Perhaps it would be only a rather small change, to map that MSAD
checkbox ("Pwd-Last-Set" = 0) to the equivalent in keycloak:
"credentials" / "temporary" switch. So the next time a user is asked
to
change his/her password.
More MS info here:
https://msdn.microsoft.com/en-us/library/ms679430
And, and thanks very much very much for the recent fix of issue 2333, on
MSAD password policies! Much appreciated! :-)
MJ
4:47 a.m.
Hmm... I think this should be already working?
I've just tested the usecase:
- Keycloak with configured writable MSAD and with "MSAD Account
controls" mapper available
- User "john" from LDAP authenticated in Keycloak successfully
- Then I changed in the LDAP the "john" user record the value of
"pwdLastSet" attribute to 0
- Then login again as "john" in Keycloak. I am asked to change my
password.

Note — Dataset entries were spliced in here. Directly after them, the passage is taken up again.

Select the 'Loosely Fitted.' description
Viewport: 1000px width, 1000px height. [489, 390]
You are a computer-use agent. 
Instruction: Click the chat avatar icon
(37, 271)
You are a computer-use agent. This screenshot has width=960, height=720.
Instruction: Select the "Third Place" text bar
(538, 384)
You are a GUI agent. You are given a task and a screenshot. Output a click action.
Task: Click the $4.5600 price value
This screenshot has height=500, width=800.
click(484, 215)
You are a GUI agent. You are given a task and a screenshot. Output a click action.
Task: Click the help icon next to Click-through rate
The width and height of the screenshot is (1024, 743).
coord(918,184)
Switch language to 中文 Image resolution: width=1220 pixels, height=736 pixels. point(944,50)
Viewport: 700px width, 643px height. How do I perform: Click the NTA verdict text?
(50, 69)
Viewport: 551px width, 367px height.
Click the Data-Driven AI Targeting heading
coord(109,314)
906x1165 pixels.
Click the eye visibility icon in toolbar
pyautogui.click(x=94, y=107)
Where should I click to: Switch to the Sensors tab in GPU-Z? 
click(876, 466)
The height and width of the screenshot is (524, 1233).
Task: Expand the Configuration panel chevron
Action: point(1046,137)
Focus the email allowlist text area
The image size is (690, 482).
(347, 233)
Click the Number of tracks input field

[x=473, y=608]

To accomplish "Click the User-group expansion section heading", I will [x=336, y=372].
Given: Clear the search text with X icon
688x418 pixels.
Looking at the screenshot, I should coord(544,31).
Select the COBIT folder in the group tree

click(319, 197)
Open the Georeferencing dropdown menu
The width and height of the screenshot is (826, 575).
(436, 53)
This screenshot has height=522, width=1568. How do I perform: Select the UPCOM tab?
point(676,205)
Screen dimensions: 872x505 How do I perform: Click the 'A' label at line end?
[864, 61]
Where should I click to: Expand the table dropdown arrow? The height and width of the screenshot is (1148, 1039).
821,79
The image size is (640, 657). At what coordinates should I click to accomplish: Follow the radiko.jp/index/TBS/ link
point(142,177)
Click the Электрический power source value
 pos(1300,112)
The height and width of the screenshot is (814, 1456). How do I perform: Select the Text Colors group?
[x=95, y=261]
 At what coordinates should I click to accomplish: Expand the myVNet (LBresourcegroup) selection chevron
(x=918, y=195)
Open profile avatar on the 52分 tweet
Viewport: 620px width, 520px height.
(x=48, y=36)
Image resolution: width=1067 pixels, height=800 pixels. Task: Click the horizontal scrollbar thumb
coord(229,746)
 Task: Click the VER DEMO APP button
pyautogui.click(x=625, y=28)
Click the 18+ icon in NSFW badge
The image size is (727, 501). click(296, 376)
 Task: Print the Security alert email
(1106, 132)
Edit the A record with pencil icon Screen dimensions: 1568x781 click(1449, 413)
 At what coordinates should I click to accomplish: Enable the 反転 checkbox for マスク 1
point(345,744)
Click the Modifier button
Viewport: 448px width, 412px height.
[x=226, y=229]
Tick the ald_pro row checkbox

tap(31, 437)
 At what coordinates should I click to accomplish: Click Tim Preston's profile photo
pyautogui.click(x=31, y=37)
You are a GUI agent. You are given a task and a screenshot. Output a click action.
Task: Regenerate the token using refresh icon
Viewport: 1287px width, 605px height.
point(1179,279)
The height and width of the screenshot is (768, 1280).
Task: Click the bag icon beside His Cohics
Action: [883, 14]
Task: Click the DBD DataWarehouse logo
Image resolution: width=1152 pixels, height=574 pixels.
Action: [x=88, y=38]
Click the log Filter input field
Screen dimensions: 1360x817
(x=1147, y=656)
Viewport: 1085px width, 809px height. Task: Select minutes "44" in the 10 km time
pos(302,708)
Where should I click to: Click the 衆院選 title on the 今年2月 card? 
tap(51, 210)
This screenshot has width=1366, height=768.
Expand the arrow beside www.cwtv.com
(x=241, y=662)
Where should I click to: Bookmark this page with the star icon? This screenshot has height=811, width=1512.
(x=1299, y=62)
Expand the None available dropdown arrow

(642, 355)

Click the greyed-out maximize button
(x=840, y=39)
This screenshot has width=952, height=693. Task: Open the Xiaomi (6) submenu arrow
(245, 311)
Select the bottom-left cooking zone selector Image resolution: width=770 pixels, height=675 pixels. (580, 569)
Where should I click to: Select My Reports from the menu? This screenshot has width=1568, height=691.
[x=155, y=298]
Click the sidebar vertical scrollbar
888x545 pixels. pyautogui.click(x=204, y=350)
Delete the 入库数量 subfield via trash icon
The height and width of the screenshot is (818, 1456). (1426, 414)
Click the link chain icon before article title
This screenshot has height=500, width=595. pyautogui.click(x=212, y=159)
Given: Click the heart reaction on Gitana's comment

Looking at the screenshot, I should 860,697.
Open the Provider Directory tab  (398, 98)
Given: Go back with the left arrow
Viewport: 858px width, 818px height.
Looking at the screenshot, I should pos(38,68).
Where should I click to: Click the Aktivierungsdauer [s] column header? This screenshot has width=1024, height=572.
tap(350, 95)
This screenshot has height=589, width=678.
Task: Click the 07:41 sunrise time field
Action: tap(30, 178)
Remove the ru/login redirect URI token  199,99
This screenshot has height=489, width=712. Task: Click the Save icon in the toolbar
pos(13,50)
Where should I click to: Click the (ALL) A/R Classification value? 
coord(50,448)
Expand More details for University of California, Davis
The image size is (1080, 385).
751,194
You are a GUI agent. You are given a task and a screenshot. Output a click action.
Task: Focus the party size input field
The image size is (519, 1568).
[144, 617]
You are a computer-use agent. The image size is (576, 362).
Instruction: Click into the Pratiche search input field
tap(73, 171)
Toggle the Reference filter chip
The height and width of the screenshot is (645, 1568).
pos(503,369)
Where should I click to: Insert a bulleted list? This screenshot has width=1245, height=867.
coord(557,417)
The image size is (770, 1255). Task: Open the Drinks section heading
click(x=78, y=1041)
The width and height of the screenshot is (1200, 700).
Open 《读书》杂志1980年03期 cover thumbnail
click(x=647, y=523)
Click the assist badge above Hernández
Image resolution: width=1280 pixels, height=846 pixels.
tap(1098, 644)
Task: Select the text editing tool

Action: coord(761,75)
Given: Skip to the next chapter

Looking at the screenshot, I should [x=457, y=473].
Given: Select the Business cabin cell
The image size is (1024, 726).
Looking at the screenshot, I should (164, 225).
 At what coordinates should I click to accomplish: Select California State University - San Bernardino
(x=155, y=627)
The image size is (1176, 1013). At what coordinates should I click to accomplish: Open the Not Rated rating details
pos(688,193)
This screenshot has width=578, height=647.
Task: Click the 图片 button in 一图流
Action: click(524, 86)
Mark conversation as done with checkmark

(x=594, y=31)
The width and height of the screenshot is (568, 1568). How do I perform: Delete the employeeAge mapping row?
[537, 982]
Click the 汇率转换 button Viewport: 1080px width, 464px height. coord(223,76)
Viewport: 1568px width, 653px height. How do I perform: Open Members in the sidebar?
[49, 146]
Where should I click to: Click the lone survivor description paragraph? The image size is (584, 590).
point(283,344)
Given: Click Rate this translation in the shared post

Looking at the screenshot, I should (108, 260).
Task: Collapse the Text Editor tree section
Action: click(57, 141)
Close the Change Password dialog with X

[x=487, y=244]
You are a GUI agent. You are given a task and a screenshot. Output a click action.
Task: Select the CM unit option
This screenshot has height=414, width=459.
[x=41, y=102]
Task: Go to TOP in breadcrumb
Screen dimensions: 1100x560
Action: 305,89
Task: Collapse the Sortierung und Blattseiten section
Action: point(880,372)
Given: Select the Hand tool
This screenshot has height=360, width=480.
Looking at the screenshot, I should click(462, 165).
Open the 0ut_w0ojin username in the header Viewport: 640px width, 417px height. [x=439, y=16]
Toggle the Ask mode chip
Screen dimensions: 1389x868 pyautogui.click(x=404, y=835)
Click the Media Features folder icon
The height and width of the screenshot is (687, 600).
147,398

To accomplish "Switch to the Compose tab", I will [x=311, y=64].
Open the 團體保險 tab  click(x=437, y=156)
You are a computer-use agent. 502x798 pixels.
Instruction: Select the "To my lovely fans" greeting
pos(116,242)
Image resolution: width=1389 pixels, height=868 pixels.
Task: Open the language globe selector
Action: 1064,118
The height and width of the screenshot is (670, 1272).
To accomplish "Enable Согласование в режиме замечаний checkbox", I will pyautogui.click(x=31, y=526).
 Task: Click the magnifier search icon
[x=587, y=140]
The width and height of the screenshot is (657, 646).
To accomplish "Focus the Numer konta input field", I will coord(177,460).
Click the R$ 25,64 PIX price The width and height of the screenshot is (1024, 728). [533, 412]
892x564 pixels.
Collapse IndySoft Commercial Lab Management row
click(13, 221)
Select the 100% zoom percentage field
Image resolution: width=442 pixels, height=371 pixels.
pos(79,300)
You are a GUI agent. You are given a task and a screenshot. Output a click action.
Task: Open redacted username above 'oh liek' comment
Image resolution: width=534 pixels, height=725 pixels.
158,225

After this change is user authenticated successfully and also
his LDAP record has "pwdLastSet" updated back to the current time.
I am testing with latest master though.
Can you doublecheck this scenario on your side? Are you using latest
Keycloak master?
Marek
On 24/01/17 10:30, mj wrote:
Hi,
In the microsoft management tools there is a checkbox: "user must change
password at next logon". If I check that box, keycloak 2.5 gives us a
logon failure.
Perhaps it would be only a rather small change, to map that MSAD
checkbox ("Pwd-Last-Set" = 0) to the equivalent in keycloak:
"credentials" / "temporary" switch. So the next time a user is asked
to
change his/her password.
More MS info here:
https://msdn.microsoft.com/en-us/library/ms679430
And, and thanks very much very much for the recent fix of issue 2333, on
MSAD password policies! Much appreciated! :-)
MJ
_______________________________________________
keycloak-user mailing list
keycloak-user(a)lists.jboss.org
https://lists.jboss.org/mailman/listinfo/keycloak-user
4:08 a.m.
Hi Marek,
On 01/24/2017 11:47 AM, Marek Posolda wrote:
Can you doublecheck this scenario on your side? Are you using latest
Keycloak master?
So I double checked. We are using 2.5.0, NOT latest master, but it does
NOT work:
As soon as I check "user must change password on next logon", the MSAD
attribute pwdLastSet changes to 0. (that is correct, confirmed with an ldif)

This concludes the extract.